General Statues § 49-34 (emphasis added).
Despite the warning in the statute threatening invalidity absent compliance with the requirements of the statute, our Appellate Courts have not always demanded strict compliance, and have used an equitable test instead, particularly in cases of mistake:
It is well established that a mechanic's lien "will not be valid unless the person having such claim shall, within a stated time, lodge with the town clerk of the town in which said building is situated a certificate in writing, describing the premises, the amount claimed as a lien thereon, and the date of the commencement of the services or the furnishing of materials. General Statutes §§ 4135, 4136." Tramonte v. Wilens, 89 Conn. 520, 523, 94 A. 978 (1915).

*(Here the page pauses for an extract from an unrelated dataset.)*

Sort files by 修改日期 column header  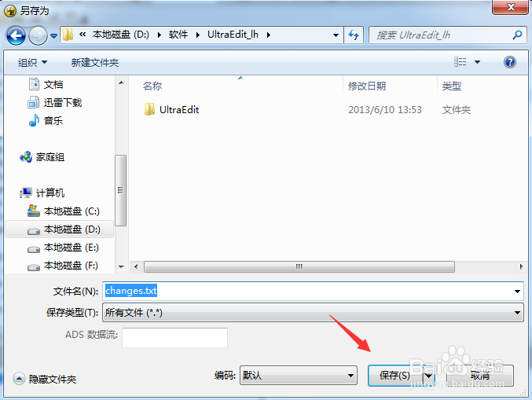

We also have repeatedly stated, however, that, although a mechanic's lien is in derogation of the common law, we do not compel a strict construction of its requirements. Wilcox v. Woodruff, 61 Conn. 578, 585, 24 A. 1056 (1891). "We have long endorsed a policy favoring liberal construction of claimed inadequacies in certificates of mechanic's liens in order to achieve the remedial purposes of the mechanic's lien statutes." J.C. Penney Properties, Inc. v. Peter M. Santella Co., 210 Conn. 511, 514, 555 A.2d 990 (1989). We recognize that the remedial purpose of mechanic's lien law is "to furnish security for a contractor's labor and materials" and that this beneficent purpose requires "a generous construction." Seaman v. Climate Control Corp., 181 Conn. 592, 597, 436 A.2d 271 (1980); see J.C. Penney Properties, Inc. v. Peter M. Santella Co., supra, 210 Conn. at 514, 555 A.2d 990 (generous construction requires only reasonable compliance with statutory provisions).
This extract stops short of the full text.